B. The parties hereto desire to amend the Credit Agreement as hereinafter set forth.
NOW, THEREFORE, for good and valuable consideration, the receipt of which is hereby acknowledged, including the mutual promises and agreements contained herein, the parties hereto hereby agree as follows:
1. Definitions. Capitalized terms used herein without definition shall have the definition given to them in the Credit Agreement if defined therein.
2. Amendments to Credit Agreement. The parties hereto agree that the Credit Agreement shall be amended as follows as of the Effective Date:
2.1 Clause (k) of Section 13.8 is hereby amended in its entirety to read as follows:
(k) Investments, in addition to those permitted by clauses (a) through (j) above, in an aggregate amount not exceeding $175,000,000.00.
2.2 Exhibit 13.8(f) is replaced by Exhibit 13.8(f) attached hereto.
3. Borrowers Representations. Borrower hereby represents and warrants that, after giving effect to this Amendment Agreement and the transactions contemplated hereby, no Potential Default or Event of Default has occurred and is continuing under the Credit Agreement or other Loan Documents.

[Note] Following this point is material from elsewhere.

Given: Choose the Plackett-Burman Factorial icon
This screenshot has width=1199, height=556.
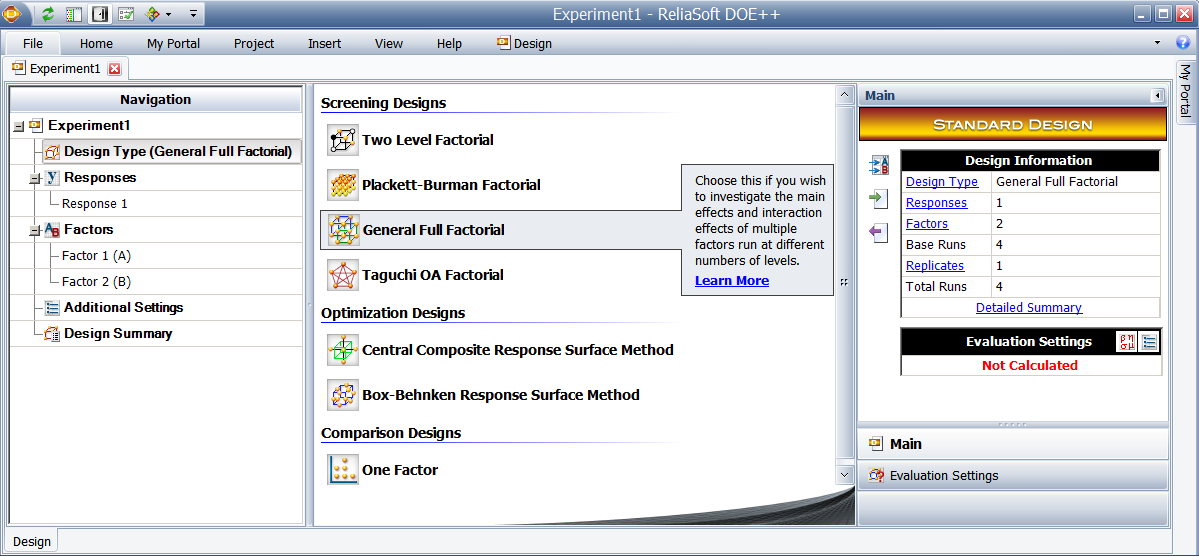Looking at the screenshot, I should click(x=343, y=185).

4. Effective Date. This Amendment Agreement shall become effective on the date (Effective Date), that the Administrative Agent receives (a) an original copy of this Amendment Agreement (or original counterparts thereof) duly executed by each party hereto; and (b) payment by wire transfer of each of the costs, expenses described in Section 5 hereof.
Upon the satisfaction of all conditions precedent hereto, the Administrative Agent will notify each party hereto in writing and will provide copies of all appropriate documentation in connection herewith.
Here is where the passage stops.